• [EXERCISE]
Scan the entries below and report only how many lines contain "logo".

• [DATASET ENTRIES]
--- START ---
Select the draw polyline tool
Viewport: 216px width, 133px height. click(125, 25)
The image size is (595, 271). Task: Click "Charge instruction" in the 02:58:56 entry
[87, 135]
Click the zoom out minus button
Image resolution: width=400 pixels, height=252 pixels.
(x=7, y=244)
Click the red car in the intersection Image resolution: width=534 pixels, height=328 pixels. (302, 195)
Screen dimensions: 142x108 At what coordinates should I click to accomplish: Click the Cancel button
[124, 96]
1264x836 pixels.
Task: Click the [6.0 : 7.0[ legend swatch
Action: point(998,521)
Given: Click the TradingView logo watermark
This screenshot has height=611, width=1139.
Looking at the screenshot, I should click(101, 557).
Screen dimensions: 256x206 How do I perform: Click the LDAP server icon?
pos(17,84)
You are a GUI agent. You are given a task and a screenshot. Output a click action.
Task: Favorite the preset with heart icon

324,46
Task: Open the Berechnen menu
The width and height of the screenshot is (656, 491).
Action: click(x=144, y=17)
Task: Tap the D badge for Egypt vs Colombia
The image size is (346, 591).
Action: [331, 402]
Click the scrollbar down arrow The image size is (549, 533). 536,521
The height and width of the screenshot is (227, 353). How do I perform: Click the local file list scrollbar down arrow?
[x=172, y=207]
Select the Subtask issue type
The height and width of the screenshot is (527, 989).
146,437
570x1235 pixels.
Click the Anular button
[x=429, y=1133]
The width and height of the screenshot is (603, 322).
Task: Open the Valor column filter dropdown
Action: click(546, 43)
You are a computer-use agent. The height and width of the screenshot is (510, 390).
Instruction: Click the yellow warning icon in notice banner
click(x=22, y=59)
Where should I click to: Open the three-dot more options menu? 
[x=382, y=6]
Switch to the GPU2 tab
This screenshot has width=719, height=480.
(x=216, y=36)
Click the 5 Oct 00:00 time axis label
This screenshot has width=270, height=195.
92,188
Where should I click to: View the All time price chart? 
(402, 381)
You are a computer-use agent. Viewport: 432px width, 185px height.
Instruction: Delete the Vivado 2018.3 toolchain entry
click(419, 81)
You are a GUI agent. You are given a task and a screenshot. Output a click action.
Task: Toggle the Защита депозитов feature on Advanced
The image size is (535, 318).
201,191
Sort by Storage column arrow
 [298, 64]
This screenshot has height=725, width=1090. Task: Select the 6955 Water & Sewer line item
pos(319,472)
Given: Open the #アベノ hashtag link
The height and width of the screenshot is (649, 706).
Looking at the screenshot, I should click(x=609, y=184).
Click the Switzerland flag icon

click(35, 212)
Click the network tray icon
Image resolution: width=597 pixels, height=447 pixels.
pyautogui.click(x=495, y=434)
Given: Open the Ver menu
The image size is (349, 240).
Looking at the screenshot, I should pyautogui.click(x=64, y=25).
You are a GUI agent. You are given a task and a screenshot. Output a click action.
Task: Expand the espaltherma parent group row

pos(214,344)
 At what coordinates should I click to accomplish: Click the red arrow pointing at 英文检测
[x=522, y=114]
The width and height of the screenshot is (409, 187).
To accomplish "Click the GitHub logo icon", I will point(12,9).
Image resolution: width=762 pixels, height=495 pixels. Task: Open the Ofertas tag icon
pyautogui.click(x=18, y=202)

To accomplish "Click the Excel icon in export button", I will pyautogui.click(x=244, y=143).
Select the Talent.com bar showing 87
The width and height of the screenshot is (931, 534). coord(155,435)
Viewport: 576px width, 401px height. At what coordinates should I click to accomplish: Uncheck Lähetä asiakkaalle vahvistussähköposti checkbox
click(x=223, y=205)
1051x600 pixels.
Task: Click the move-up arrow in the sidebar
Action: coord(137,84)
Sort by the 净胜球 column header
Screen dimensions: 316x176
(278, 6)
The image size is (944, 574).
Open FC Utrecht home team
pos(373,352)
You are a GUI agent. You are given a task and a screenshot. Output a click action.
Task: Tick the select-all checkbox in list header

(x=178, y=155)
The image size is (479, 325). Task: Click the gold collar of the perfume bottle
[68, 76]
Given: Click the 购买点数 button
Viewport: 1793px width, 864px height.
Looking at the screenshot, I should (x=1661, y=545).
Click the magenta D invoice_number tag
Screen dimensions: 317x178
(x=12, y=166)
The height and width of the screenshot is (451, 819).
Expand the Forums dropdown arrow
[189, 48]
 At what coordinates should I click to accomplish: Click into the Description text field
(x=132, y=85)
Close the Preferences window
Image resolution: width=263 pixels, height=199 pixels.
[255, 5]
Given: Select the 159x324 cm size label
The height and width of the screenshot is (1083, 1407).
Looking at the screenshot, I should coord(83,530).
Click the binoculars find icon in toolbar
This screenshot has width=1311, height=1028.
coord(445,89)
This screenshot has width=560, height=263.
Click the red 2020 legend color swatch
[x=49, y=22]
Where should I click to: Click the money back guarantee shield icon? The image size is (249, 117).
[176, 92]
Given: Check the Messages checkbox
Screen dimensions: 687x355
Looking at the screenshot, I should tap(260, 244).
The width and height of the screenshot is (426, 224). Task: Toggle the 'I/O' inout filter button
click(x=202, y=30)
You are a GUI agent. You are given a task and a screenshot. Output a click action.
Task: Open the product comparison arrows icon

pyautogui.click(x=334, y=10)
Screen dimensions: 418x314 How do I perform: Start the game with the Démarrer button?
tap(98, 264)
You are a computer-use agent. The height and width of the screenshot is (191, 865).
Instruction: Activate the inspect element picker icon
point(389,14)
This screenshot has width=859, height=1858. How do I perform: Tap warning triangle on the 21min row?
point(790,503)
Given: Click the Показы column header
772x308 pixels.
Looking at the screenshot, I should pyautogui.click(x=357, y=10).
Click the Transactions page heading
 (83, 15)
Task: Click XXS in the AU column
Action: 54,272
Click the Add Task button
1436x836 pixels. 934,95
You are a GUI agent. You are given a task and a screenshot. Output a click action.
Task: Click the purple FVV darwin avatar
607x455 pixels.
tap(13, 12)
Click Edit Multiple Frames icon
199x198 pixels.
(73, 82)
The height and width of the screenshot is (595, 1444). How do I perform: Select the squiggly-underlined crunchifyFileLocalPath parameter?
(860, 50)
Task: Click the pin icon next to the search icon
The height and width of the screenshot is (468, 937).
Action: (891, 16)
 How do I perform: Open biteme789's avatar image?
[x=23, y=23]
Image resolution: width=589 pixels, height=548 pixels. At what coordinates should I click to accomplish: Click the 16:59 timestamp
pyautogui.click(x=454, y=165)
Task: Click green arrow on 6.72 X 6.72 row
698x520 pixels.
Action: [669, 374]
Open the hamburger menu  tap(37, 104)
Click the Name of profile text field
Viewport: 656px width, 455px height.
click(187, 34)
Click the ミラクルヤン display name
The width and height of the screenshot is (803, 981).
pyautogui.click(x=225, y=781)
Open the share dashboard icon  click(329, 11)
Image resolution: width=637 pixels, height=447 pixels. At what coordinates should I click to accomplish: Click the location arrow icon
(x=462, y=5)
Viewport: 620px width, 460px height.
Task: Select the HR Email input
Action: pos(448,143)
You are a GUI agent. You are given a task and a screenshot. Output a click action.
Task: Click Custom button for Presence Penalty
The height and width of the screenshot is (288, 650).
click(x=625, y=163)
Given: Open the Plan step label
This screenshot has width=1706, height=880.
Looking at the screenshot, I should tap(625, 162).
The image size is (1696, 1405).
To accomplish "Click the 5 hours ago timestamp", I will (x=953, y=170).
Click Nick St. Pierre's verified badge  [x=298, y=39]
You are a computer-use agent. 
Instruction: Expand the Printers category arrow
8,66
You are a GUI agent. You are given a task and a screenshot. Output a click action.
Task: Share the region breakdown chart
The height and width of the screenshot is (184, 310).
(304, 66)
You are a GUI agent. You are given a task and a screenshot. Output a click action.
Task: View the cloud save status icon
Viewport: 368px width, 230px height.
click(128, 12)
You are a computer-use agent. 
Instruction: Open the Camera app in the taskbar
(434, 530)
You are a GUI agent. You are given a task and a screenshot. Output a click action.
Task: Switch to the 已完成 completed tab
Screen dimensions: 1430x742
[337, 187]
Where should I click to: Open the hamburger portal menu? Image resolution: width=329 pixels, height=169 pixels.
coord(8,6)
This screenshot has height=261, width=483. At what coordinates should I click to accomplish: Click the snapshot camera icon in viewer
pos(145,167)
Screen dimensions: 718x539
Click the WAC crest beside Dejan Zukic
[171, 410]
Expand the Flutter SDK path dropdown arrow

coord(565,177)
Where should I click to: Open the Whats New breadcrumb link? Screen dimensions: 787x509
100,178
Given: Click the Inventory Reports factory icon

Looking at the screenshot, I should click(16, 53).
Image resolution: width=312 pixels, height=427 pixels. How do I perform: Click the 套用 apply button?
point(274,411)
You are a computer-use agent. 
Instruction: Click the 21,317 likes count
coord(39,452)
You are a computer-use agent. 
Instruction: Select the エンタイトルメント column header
--- END ---
• [ANSWER SECTION]
2